**Text zur Analyse**
- - - - - - -

Wanderfreunde treffen sich vor dem Naturfreundehaus. So stellt sich der Verein die Nutzung des Hauses vor.Foto: privat Foto: Schwarzwälder Bote

Aufreger: Konflikt spitzt sich zu / "Billige Kneipe" statt Ruhe-Oase für Wanderer und Familien / Empörung in sozialen Netzwerken

Das Naturfreundehaus kommt nicht zur Ruhe. Verein und Pächter scheinen nicht zusammenzufinden. Der Interessenskonflikt führt zur nächsten Kündigung. Der Pächter war aber einen Schritt schneller.

Rottweil. Vorsitzende Gisela Burger bleibt erstaunlich sachlich. Hasstiraden würden vor allem über soziale Netzwerke über sie hereinbrechen, aber sie schlägt nicht zurück. Mit der Kündigung bewahre sie, was ihr die Vereinssatzung des Naturfreundehauses auferlegt habe, erklärt sie ruhig.

Maßgeblich sei, dass das Naturfreundehaus keine gewöhnliche Gastronomie sei, sondern ein Haus, das Menschen Ruhe und die Nähe zur Natur vermitteln möchte. Es sei eine Stätte der Erholung und der sinnvollen Freizeitgestaltung, geeignet als Ausflugsziel und Ausgangspunkt für Aktivitäten in der Natur. Diesem Ansporn müsse unabdingbar auch der Pächter gerecht werden, und eben dies sei dem Verein mit den vergangenen zwei Pächtern nicht gelungen, bedauerte Burger.

Den Gästen, die sich über die Kündigung empört äußerten, hält sie entgegen: "Sie dürfen gerne mitentscheiden, mitbestimmen, indem sie als Mitglieder bei uns eintreten. Aber dann haben sie auch die Pflicht, sich an unsere Satzung zu halten."

Freilich sehe sie auch die Pächterseite. Wisse, dass der Betrieb wirtschaftlich geführt werden muss. "Das muss und soll er auch, es geht um seine Existenz." Daher verstehe sie nicht, dass er sich als Selbstständiger nicht um die Absicherung im Krankheitsfall gekümmert habe. Aber noch weniger verstehe sie, dass er sich als Pächter nicht auf die Philosophie des Vereins habe einlassen können. Es müsse doch jedem Pächter klar sein, dass der Verein nicht ewig zuschaut, wenn das Naturfreundehaus ein Klientel anlockt, das völlig wider den Prinzipien laufe.

Es könne nicht sein, sagt Burger, dass die Mitglieder wegblicken, wenn sich die Gastronomie zusehends zu einer "billigen Kneipe" entwickele, während der Kinderspielplatz vor dem Haus verlottere. "Ich, wir tragen die Verantwortung für dieses Haus, und wir alle, acht Vorstände, waren uns einig, dass dem jetzigen Pächter die Kündigung ausgesprochen werden muss." Einen Kompromiss schließt Burger aus. Die Beleidigungen, die Kränkungen seien zu viel gewesen.

- - - - - - -

**Aufgelistete Zeilen**
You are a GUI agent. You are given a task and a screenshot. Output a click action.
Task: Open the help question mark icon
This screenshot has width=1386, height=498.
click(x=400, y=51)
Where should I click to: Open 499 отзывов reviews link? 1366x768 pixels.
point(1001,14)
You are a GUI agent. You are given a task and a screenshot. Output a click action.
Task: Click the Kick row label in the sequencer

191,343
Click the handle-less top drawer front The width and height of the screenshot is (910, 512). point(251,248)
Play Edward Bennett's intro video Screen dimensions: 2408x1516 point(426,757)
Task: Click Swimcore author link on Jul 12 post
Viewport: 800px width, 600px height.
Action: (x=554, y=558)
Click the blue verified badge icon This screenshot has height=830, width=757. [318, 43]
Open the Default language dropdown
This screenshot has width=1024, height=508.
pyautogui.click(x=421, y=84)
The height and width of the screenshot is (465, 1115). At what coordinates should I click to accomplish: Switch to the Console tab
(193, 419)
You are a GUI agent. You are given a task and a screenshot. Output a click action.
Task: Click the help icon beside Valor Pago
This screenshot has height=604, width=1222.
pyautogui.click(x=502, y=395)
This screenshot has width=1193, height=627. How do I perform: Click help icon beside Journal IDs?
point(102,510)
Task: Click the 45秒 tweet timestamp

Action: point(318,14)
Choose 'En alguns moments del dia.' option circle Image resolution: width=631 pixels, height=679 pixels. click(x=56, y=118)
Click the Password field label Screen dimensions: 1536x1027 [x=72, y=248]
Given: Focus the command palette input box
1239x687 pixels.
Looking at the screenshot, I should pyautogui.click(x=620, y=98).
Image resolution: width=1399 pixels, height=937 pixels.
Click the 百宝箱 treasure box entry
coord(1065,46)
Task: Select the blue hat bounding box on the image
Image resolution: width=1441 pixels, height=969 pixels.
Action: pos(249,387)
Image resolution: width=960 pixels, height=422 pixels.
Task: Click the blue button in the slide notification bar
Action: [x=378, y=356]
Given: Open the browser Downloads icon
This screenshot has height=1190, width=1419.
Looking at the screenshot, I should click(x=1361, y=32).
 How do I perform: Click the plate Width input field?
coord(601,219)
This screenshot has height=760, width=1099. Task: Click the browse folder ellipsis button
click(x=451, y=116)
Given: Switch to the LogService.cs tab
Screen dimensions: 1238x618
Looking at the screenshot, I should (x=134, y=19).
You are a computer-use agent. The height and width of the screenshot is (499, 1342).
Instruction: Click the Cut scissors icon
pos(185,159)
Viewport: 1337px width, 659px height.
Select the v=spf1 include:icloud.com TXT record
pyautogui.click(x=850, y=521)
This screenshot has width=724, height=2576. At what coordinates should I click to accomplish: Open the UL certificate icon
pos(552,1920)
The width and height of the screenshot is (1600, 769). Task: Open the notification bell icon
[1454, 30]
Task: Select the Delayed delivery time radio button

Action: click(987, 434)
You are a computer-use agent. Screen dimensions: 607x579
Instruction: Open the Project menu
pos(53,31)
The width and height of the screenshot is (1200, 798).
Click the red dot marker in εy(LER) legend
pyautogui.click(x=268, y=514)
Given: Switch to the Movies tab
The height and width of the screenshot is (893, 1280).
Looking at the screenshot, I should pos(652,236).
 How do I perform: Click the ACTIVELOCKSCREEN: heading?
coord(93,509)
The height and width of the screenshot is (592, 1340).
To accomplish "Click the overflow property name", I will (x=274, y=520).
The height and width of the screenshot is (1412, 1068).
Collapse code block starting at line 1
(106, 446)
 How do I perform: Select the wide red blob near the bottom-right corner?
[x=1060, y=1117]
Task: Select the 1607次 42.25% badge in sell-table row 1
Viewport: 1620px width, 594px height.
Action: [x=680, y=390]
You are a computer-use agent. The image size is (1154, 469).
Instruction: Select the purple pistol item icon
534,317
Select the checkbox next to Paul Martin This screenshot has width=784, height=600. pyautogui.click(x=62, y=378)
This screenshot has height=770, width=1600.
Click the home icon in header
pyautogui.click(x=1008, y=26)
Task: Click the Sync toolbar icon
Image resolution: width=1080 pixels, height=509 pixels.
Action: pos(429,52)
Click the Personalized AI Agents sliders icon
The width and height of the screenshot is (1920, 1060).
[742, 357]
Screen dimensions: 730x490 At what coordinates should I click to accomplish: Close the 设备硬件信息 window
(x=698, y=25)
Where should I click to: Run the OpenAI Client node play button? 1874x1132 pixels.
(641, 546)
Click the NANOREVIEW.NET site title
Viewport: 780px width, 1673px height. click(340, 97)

- - - - - - -

**Aufgabenstellung**
Erkläre bitte anhand des Textes über das Naturfreundehaus in ein bis drei Sätzen, warum der Vorstand dem jetzigen Pächter gekündigt hat.

**Antwortfeld**
Laut Burger ist das Naturfreundehaus keine gewöhnliche Gastronomie, sondern eine Stätte der Erholung, die Ruhe und Nähe zur Natur vermitteln soll, und diesem Anspruch muss auch der Pächter gerecht werden. Das sei nicht gelungen: Die Gastronomie habe sich zusehends zu einer „billigen Kneipe“ entwickelt und ein Klientel angelockt, das den Prinzipien des Vereins widerspreche, während der Kinderspielplatz verlottere. Deshalb waren sich die acht Vorstände einig, dass die Kündigung ausgesprochen werden muss.